KAYIP VE YAS
Sevilen birisinin kaybedilmesine yönelik, üzüntü, uykusuzluk, iştahsızlık, kilo kaybı gibi reaksiyonlarla kendini gösteren ve bu kayba uyum sağlama sürecini içeren bir olgudur yas.
Anne-babanın boşanması ya da ebeveynlerden birinin vefat etmesi, sevgiliden/eşten ayrılmak ya da sevgilinin/eşin yaşamını yitirmesi, 1. dereceden yakın akrabalık ilişkisi bulunan insanların ölümü, yakın arkadaşların ölümü ve bu benzeri kayıplar, kişinin yas sürecine girmesine neden olabilir.
Yas sürecinde, herkesin gösterdiği tepki farklıdır. Ancak bireylerin genel olarak şu aşamaları yaşayarak uyum sağlamaya çalıştıkları düşünülmektedir;
Bireylerin, kayıp karşısında ilk olarak kaybı inkar etme reaksiyonu göstererek, durumu reddettikleri, daha sonrasında kaybın yaşanmasına karşı şiddetli bir öfke göstererek, "neden benim başıma geldi" gibi bir sorgulama yaptıkları, daha sonrasında durumu değiştirememeye yönelik gelişen bir suçluluk ve çaresizlik hissiyle depresyon yaşadıkları ve son olarak durumu kabullenip, yaşamlarına devam ettikleri gözlemlenmektedir.
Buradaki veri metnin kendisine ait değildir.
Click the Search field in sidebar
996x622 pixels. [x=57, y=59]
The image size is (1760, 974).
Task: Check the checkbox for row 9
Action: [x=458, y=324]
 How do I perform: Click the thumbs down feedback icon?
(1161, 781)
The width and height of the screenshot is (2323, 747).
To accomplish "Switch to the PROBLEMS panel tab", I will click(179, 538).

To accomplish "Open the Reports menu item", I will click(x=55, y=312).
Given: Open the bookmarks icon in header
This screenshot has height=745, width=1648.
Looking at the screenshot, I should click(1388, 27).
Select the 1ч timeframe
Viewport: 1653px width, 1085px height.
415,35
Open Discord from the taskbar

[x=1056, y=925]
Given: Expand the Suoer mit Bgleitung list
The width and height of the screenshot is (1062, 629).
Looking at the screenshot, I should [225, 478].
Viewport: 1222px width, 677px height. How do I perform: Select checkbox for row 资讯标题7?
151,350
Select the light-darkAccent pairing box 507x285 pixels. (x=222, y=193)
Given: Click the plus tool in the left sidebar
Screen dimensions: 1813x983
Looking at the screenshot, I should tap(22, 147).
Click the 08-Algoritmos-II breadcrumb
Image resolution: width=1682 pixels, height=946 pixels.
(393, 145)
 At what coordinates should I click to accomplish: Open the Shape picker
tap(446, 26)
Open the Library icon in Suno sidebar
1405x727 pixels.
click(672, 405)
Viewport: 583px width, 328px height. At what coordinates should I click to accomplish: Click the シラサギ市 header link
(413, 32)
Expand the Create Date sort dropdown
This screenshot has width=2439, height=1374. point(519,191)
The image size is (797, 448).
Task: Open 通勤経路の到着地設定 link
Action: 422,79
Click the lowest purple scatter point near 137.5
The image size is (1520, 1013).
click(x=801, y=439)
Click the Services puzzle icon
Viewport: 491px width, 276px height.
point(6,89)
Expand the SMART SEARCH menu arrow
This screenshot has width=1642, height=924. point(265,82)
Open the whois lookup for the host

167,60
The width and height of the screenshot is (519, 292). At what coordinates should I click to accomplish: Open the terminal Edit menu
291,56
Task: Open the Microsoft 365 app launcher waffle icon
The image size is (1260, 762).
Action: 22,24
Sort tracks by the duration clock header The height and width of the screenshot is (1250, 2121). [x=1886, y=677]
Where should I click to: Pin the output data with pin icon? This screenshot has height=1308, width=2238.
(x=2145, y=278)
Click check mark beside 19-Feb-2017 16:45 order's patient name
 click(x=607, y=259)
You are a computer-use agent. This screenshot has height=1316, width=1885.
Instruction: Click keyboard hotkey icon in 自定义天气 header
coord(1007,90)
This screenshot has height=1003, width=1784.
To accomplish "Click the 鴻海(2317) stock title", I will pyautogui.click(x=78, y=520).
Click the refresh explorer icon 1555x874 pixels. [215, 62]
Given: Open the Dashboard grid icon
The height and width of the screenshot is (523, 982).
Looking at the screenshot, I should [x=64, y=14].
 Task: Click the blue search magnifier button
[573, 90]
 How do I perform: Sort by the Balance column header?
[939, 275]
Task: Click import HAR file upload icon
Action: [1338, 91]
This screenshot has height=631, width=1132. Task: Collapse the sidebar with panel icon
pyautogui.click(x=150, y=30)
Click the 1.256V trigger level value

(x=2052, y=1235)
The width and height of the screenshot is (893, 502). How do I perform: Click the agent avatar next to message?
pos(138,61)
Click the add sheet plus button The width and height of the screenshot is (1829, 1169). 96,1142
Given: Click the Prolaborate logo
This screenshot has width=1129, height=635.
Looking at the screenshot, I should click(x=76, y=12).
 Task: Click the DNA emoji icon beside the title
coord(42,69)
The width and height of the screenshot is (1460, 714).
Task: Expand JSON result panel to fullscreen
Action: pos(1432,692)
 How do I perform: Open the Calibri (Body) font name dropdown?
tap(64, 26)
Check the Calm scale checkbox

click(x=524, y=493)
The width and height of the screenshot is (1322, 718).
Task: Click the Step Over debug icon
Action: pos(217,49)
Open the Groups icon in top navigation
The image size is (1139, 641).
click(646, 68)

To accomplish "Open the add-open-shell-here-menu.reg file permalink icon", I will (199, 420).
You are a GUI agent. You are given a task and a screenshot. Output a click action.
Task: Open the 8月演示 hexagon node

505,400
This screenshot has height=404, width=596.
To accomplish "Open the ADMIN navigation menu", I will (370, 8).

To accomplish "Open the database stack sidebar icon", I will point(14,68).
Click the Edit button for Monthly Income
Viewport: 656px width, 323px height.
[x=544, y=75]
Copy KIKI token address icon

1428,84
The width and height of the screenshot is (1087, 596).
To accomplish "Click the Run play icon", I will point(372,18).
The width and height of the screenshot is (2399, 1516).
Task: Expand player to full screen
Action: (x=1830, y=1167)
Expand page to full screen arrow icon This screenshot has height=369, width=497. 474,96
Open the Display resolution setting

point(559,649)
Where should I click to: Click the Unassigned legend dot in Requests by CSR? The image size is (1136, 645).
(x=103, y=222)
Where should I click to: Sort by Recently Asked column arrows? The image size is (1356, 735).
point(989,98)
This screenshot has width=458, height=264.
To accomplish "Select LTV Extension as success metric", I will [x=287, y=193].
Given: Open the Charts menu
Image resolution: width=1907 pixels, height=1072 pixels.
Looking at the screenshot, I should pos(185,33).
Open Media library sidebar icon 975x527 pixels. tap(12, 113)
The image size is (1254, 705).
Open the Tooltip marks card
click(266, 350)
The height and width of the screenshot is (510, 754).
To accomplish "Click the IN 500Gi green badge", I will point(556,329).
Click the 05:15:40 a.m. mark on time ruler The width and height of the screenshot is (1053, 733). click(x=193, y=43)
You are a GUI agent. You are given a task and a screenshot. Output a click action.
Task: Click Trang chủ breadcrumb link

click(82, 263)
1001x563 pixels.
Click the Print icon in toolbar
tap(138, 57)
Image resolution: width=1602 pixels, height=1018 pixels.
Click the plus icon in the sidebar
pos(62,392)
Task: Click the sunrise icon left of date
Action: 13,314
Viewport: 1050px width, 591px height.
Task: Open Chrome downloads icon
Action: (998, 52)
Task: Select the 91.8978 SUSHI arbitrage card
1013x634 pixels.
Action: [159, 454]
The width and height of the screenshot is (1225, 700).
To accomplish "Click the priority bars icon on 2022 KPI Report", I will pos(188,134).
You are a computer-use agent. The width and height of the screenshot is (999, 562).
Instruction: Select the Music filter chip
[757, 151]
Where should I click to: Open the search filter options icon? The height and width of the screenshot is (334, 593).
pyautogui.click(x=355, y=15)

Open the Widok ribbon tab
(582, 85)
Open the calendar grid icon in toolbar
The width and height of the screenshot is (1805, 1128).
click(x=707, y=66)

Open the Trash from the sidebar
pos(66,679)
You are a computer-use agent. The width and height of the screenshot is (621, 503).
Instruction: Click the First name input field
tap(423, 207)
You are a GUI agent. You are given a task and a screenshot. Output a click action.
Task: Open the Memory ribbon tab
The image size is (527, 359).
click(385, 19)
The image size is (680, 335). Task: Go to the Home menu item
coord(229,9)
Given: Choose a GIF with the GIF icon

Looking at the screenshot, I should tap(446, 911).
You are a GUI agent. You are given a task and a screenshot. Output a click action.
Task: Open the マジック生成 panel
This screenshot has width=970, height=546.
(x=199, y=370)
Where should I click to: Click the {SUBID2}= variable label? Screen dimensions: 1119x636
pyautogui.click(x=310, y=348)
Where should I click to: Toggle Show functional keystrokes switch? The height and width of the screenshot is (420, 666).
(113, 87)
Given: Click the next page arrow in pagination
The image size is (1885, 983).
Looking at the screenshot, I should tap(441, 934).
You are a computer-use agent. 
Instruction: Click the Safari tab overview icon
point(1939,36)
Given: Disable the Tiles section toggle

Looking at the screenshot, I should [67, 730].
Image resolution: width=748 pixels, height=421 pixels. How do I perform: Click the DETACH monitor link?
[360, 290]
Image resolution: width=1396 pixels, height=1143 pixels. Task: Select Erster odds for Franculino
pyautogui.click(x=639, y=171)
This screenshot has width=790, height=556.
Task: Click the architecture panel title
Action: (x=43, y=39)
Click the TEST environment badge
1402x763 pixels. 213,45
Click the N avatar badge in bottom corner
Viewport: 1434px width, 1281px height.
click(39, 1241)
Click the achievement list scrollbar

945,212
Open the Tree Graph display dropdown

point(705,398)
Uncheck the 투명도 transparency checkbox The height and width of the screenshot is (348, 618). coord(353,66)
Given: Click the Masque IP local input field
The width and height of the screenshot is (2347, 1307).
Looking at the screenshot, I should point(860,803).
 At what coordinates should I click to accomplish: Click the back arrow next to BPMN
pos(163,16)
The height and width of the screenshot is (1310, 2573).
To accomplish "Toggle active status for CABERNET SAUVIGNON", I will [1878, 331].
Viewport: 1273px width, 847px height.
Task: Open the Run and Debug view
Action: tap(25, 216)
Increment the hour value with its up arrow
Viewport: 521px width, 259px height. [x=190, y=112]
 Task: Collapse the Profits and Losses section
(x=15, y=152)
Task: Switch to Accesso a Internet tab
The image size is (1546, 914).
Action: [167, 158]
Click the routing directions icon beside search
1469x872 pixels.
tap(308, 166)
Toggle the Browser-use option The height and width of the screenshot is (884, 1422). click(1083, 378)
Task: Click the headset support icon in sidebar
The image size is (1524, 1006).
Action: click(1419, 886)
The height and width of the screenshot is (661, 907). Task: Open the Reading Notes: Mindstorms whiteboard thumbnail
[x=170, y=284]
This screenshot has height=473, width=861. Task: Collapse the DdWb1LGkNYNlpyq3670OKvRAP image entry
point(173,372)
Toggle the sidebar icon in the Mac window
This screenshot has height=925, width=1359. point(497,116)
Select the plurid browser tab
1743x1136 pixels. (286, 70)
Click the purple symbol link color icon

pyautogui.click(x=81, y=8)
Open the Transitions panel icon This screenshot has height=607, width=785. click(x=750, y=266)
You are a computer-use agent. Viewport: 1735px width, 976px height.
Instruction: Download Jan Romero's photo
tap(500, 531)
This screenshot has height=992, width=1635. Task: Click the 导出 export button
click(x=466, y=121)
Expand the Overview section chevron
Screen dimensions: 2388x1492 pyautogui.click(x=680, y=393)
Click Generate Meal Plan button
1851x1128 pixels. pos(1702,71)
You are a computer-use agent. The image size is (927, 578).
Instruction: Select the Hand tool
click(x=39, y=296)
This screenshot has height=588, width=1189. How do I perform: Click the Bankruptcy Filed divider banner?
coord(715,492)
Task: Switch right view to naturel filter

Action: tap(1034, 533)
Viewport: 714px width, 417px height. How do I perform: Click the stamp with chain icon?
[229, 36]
Bu sürecin, normal bireylerde en fazla 6 ay sürmesi beklenmektedir. Ancak bireyin kişilik özelliklerine, öğrenmiş olduğu baş etme stratejilerine göre değişmektedir.
Yas Sürecinde Psikolojik Destek
Yas sürecinde psikolojik desteğin amacı, kişinin içinde duyduğu üzüntüyü etkin bir şekilde dışa vurmasını sağlamak ve son duruma adaptasyon sürecini hızlandırmaktır.